The Celtiberians were a group of Celts inhabiting the central-eastern Iberian Peninsula during the final centuries BC. They were explicitely mentioned as being Celts by several classic authors (e.g. Strabo). These tribes spoke the Celtiberian language and wrote it by adapting the Iberian alphabet. The numerous inscriptions discovered, some of them extensive, allowed scholars to classify the Celtiberian language as a Celtic language, possibly one of the Hispano-Celtic (a.k.a. Iberian Celtic) languages that were spoken in pre-Roman and early Roman Iberia. Archaeologically, many elements link Celtiberians with Celts in Central Europe, but also show large differences with both the Hallstatt culture and La Tène culture.
There is no complete agreement on the exact definition of Celtiberians among classical authors, nor modern scholars. The Ebro river clearly divides the Celtiberian areas from non-Indoeuropean speaking peoples. On the other directions, the demarcation is less clear. Most scholars include the Arevaci, Pellendones, Belli, Titti and Lusones as Celtiberian tribes, and occasionally the Berones, Vaccaei, Carpetani, Olcades or Lobetani.

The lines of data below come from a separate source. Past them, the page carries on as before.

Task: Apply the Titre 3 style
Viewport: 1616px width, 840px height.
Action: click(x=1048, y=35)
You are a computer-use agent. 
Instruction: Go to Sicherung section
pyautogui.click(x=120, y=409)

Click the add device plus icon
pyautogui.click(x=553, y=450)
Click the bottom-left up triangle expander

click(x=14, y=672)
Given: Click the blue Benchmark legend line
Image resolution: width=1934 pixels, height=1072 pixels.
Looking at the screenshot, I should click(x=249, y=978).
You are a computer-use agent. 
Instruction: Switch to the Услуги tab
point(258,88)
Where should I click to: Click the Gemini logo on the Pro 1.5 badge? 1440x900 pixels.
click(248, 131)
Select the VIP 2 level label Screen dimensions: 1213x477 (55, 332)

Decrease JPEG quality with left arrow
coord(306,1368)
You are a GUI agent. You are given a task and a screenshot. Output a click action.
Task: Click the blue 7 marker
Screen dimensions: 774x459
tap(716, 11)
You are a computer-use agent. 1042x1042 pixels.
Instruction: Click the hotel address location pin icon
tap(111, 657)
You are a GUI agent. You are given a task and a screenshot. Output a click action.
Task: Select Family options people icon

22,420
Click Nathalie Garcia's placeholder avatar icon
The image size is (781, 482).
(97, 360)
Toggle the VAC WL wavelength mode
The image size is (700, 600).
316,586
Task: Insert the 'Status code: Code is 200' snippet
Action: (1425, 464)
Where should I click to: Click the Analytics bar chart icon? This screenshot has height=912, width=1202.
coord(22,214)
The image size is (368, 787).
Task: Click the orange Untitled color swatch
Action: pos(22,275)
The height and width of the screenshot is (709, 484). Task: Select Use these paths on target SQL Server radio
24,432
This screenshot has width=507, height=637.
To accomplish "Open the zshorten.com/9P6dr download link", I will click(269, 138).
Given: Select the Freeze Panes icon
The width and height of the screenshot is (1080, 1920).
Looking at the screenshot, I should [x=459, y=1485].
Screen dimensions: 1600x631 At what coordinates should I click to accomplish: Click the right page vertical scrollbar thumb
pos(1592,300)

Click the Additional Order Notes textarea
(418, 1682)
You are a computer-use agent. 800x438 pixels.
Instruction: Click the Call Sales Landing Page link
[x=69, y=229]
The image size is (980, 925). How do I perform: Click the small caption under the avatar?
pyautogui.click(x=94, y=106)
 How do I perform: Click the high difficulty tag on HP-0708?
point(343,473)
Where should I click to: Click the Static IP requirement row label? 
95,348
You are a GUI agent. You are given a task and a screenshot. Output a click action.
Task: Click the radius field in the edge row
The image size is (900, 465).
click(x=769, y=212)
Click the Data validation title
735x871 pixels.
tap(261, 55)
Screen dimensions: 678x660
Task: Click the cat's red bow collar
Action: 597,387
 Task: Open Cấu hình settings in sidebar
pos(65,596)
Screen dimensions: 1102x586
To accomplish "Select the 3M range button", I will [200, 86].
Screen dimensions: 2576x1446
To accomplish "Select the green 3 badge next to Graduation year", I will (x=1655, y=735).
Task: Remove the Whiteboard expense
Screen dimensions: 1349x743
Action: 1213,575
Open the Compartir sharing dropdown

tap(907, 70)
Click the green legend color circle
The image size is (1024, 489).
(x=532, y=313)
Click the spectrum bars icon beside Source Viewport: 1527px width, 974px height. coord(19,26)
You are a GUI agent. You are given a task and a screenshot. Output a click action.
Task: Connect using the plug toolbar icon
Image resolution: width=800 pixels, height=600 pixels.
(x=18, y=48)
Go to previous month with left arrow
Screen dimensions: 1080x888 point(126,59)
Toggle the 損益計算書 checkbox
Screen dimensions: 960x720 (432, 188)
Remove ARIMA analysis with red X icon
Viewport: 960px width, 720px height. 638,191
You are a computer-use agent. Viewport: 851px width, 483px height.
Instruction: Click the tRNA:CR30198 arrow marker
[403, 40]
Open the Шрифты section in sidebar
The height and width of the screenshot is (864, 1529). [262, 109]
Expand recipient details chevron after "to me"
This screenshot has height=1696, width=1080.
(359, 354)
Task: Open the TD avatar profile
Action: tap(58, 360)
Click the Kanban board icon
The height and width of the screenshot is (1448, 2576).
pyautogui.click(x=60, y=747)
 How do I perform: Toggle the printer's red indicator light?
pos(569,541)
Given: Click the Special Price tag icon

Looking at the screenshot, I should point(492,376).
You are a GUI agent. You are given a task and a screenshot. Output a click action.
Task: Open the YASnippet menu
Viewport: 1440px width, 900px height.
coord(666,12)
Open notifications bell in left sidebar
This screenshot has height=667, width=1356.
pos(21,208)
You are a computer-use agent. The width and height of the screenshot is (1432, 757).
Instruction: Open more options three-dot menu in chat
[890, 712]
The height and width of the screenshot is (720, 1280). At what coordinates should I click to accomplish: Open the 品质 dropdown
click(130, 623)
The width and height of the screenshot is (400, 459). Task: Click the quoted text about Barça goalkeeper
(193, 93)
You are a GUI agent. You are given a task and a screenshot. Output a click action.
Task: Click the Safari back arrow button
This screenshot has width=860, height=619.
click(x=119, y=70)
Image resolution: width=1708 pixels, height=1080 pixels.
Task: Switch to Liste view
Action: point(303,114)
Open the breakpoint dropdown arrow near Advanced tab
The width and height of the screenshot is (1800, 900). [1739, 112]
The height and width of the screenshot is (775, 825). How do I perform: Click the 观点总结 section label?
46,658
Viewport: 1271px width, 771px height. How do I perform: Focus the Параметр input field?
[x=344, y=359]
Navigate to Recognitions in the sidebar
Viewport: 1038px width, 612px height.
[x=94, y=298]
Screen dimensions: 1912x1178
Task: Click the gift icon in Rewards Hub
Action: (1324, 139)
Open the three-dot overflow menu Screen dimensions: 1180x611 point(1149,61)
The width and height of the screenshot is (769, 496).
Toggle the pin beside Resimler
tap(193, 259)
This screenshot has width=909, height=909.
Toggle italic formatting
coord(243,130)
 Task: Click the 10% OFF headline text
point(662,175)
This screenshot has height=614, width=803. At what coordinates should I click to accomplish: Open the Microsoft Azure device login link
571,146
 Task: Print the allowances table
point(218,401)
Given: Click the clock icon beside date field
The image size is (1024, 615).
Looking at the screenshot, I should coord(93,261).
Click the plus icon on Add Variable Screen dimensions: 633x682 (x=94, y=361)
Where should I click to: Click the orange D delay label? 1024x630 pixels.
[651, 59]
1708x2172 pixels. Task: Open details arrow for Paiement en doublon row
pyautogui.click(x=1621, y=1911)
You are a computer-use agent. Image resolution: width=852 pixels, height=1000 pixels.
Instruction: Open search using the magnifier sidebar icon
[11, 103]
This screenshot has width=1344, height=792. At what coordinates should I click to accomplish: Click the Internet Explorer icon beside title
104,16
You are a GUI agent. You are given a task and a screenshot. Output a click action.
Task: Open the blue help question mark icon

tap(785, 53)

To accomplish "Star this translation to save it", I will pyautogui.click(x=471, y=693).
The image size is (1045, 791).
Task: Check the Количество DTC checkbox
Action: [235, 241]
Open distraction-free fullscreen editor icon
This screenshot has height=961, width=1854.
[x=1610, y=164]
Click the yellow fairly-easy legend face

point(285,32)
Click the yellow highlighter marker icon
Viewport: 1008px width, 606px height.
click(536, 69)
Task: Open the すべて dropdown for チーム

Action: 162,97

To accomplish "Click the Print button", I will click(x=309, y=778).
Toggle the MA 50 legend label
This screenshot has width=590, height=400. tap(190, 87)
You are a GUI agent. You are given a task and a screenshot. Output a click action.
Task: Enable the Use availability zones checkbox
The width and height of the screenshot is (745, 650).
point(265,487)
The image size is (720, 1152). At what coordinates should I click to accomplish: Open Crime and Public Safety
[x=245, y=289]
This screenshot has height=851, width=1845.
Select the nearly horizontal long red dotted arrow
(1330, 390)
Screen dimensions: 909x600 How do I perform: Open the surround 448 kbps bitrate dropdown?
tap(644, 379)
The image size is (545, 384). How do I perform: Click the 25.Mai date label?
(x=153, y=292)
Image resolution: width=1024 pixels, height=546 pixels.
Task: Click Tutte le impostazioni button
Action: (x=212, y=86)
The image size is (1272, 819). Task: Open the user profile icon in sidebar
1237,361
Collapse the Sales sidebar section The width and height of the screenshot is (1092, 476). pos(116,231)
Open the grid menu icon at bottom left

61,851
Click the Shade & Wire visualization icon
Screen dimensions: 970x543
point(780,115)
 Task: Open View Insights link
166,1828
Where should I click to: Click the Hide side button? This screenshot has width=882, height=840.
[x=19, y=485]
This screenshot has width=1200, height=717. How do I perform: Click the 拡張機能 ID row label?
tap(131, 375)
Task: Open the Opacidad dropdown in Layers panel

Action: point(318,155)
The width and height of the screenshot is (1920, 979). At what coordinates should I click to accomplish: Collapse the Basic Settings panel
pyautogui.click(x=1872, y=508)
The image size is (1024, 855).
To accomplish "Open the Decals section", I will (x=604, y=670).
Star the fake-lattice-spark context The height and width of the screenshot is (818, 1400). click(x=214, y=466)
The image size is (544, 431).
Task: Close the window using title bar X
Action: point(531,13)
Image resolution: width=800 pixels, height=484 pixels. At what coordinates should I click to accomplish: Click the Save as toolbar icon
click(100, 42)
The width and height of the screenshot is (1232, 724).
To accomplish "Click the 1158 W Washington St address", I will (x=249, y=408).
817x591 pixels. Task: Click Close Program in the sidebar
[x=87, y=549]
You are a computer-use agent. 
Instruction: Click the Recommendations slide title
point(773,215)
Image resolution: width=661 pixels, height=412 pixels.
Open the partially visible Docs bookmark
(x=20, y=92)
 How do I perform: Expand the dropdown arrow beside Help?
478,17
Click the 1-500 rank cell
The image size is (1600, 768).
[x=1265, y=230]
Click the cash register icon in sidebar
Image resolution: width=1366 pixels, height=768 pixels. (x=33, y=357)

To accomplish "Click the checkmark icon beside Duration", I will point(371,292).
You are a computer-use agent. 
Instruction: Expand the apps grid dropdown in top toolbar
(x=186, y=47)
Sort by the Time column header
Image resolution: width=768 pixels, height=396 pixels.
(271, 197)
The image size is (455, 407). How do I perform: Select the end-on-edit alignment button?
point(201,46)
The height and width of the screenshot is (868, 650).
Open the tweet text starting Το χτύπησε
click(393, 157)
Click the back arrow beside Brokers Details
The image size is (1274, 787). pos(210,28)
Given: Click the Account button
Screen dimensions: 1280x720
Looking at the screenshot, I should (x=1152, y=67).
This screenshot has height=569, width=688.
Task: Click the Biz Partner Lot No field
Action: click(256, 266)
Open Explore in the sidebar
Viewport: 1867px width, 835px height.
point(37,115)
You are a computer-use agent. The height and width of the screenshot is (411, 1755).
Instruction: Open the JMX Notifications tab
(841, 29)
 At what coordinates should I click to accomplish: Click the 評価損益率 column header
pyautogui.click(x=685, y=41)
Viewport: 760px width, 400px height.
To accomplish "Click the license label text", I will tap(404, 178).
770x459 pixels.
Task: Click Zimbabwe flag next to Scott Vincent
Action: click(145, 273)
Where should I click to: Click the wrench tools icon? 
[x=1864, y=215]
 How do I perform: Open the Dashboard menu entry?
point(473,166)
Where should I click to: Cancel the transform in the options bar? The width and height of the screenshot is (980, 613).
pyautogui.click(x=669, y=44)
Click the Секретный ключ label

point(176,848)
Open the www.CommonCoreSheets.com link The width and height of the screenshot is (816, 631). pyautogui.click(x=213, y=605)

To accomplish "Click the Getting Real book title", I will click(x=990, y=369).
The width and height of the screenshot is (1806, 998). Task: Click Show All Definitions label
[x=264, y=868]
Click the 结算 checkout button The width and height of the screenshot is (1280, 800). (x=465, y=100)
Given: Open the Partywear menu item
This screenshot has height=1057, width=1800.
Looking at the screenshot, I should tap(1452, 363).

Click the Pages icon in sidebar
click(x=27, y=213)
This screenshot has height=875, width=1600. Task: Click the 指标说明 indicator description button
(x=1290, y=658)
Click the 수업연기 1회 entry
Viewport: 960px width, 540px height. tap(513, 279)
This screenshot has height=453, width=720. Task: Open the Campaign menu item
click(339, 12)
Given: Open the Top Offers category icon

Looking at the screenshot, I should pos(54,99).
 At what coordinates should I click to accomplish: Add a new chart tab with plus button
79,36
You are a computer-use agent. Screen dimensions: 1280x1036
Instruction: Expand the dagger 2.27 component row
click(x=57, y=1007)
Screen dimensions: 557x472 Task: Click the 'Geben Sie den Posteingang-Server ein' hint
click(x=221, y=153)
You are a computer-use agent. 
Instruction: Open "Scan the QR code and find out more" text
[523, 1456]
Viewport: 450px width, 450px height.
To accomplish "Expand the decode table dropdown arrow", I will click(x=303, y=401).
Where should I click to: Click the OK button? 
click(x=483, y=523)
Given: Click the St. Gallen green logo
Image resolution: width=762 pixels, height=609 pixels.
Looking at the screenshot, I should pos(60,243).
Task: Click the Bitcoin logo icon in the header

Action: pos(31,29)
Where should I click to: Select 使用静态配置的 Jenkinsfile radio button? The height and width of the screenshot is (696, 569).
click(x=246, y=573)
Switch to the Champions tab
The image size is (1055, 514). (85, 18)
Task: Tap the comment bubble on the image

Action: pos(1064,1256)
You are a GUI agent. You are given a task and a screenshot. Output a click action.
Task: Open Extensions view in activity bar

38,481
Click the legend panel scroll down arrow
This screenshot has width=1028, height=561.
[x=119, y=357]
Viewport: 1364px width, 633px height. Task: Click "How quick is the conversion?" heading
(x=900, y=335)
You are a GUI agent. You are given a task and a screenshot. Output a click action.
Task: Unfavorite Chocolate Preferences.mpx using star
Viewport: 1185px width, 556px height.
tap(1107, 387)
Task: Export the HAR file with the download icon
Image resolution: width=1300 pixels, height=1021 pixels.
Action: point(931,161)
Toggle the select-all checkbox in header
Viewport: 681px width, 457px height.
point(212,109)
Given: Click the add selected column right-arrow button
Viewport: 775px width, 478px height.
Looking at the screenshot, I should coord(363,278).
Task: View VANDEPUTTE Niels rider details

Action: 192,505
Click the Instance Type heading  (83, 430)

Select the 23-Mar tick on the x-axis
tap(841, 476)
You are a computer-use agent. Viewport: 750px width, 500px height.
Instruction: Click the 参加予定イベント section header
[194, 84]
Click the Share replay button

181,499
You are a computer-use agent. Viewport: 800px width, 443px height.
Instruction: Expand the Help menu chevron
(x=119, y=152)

The term Celtiberi appears in accounts by Diodorus Siculus,Appian and Martial who recognized intermarriage between Celts and Iberians after a period of continuous warfare, though Barry Cunliffe says "this has the ring of guesswork about it."Strabo just saw the Celtiberians as a branch of the Celti.Pliny the Elder thought that the original home of the Celts in Iberia was the territory of the Celtici in the south-west, on the grounds of an identity of sacred rites, language, and the names of cities.